Since we took the else branch at trace-time, the jaxpr only knows to immediately return the first argument.

## JIT compiling a function

Example of JIT compiling a `selu`:


In [36]:
import time


def selu(x, alpha=1.67, lambda_=1.05):
    return lambda_ * jnp.where(x > 0, x, alpha * jnp.exp(x) - alpha)


x = jnp.arange(1_000_000)
start = time.time()
selu(x).block_until_ready()
print(time.time() - start)

start = time.time()
jax.jit(selu)(x).block_until_ready()
print(time.time() - start)

0.0027778148651123047
0.048252105712890625


Before we JIT compile it, we are sending one operation at a time to the accelerator, which limits the XLA compiler’s ability to optimize anything.

`jax.jit()` gives the XLA compiler all of the code upfront. On the first call, the XLA compiler will trace the function and emit jaxpr which is then compiled into efficient accelerator-specific instructions.

Any subsequent calls will use the efficient compiled accelerator instructions directly.

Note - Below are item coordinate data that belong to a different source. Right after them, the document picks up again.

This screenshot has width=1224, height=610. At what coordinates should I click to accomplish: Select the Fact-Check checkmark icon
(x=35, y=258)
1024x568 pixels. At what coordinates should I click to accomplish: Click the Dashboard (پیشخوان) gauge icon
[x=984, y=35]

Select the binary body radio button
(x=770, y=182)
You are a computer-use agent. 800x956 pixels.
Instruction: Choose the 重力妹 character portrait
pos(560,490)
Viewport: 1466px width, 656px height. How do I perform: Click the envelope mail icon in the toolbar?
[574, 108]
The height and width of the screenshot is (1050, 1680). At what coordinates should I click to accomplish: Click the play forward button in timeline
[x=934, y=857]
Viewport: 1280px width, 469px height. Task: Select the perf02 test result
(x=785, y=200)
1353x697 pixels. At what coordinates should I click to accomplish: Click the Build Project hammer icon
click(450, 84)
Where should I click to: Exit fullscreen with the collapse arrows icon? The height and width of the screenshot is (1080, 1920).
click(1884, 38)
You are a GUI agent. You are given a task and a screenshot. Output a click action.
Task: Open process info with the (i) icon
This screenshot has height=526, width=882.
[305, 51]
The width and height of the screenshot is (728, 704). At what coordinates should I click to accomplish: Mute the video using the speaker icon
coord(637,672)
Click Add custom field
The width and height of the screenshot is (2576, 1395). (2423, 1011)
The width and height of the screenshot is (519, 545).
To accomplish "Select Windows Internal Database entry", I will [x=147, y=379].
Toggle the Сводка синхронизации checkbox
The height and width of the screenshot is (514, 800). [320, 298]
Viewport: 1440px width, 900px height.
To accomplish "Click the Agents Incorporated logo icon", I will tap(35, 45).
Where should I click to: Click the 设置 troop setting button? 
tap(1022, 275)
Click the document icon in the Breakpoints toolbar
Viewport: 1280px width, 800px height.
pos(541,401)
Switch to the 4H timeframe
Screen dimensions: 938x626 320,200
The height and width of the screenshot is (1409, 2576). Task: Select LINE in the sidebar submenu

## Why can’t we JIT everything?

Cannot JIT functions that use Python conditionals or loops.


In [37]:
@jax.jit
def g(x, n):
    i = 0
    while i < n:
        i += 1
    return x + i


print("Answer:", g(10, 20))

TracerBoolConversionError: Attempted boolean conversion of traced array with shape bool[].
The error occurred while tracing the function g at /var/folders/r0/zlgwr7551fg116vdpn_9s7ph0000gn/T/ipykernel_85568/222786207.py:1 for jit. This concrete value was not available in Python because it depends on the value of the argument n.
See https://docs.jax.dev/en/latest/errors.html#jax.errors.TracerBoolConversionError

Since the sequence of operations depends on a runtime value not known at trace-time so it is not possible to compile.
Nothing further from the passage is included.